**Yapılacak iş**
Celalettin Can'ın tutukluluğunu konu alan metne göre aşağıdaki soruları yanıtlayın:
1. Basın toplantısı Can'ın tutukluluğunun kaçıncı ayında düzenlendi?
2. Davanın ilk grup duruşmaları hangi adliyede görülecek?
3. Açıklamada ilk olarak kim söz aldı?

**Verilen metin**

78’liler Girişimi sözcüsü, Halkların Demokratik Partisi (HDP) Parti Meclisi üyesi Celalettin Can’ın tutukluluğunun beşinci ayında, serbest bırakılması talebiyle basın toplantısı düzenlendi.
Can’ın yargılandığı davanın ilk grup duruşmaları 26-27-28 Haziran’da Silivri Cezaevi Adliyesi’nde görülecek. İlk duruşma saat 09.00’da.
78’liler Girişimi’nin düzenlediği basın açıklamasına hak savunucusu Nimet Tanrıkulu, Prof. Dr. İbrahim Kaboğlu, TİHV Başkanı Prof. Dr. Şebnem Korur Fincancı, İHD Genel Başkanı Öztürk Türkdoğan, Prof. Dr. Tahsin Yeşildere, gazeteci Mehveş Evin, Tarihçi-yazar Erdoğan Aydın, Barış Vakfı’ndan Hakan Tahmaz katıldı.
“Uydurma, içi boş iddialarla iddianame hazırlandı”
Açıklamada ilk olarak söz alan hak savunucusu Nimet Tanrıkulu, Can’ın hukuki durumuyla ilgili şu bilgileri verdi:
“Celalettin Can 5 aya yakın bir süredir tutuklu. Aylar sonra, gizlilik kararı koydukları dosyalardan çıkan ‘uydurma, içi boş iddialarla’ hazırlanan iddianame tamamlandı.

**Liste içeriği**
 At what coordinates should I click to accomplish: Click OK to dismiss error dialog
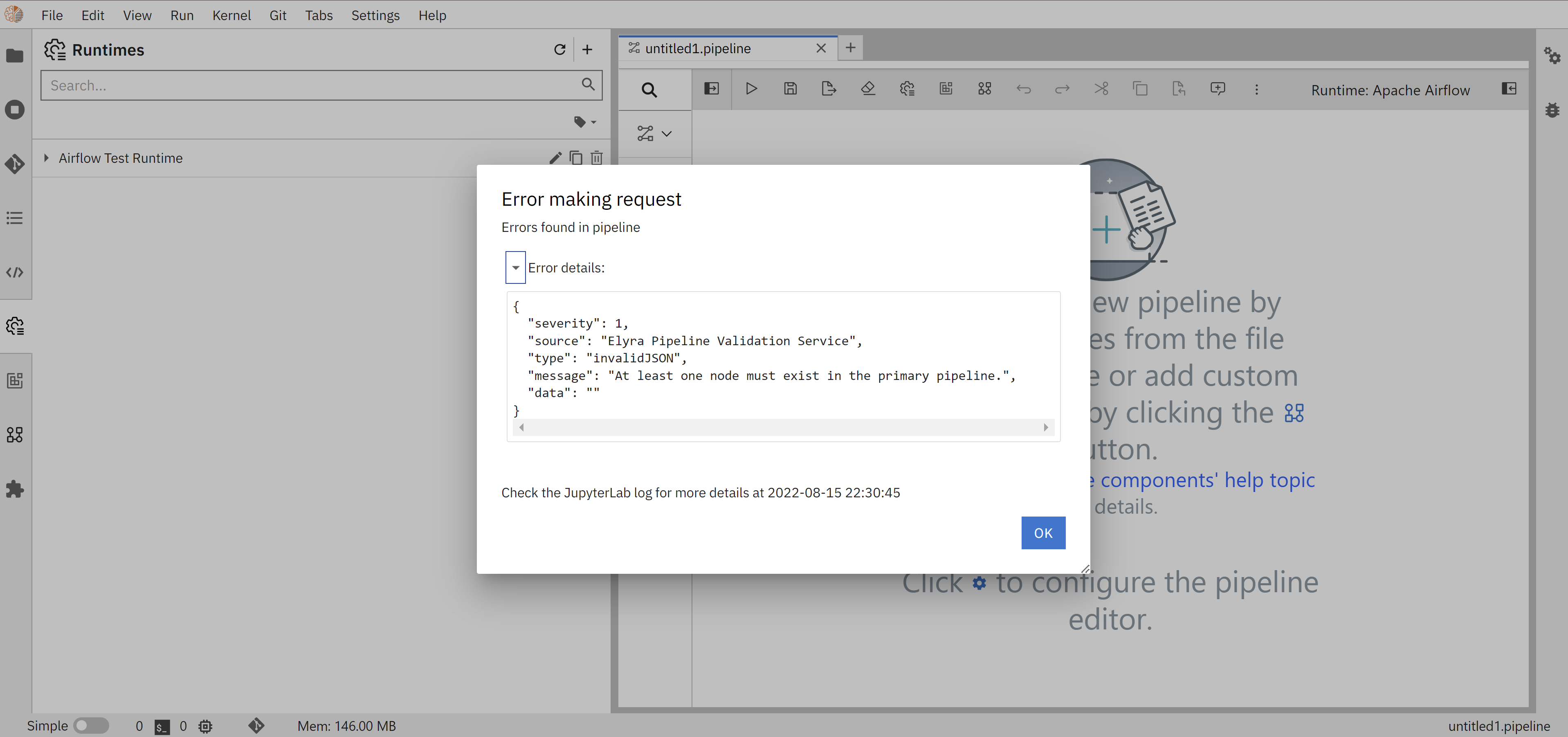tap(1043, 533)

**Nihai sonuç**
1. Beşinci ayında.
2. Silivri Cezaevi Adliyesi'nde.
3. Hak savunucusu Nimet Tanrıkulu.